(Beginning of Provided entries)

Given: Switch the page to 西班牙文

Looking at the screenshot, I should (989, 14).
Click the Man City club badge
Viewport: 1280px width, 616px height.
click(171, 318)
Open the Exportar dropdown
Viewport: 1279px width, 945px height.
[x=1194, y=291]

(End of Provided entries)

> What you need to do: The entries are to be retyped in full, with no alteration.

> Result for this exercise:
Given: Switch the page to 西班牙文

Looking at the screenshot, I should (989, 14).
Click the Man City club badge
Viewport: 1280px width, 616px height.
click(171, 318)
Open the Exportar dropdown
Viewport: 1279px width, 945px height.
[x=1194, y=291]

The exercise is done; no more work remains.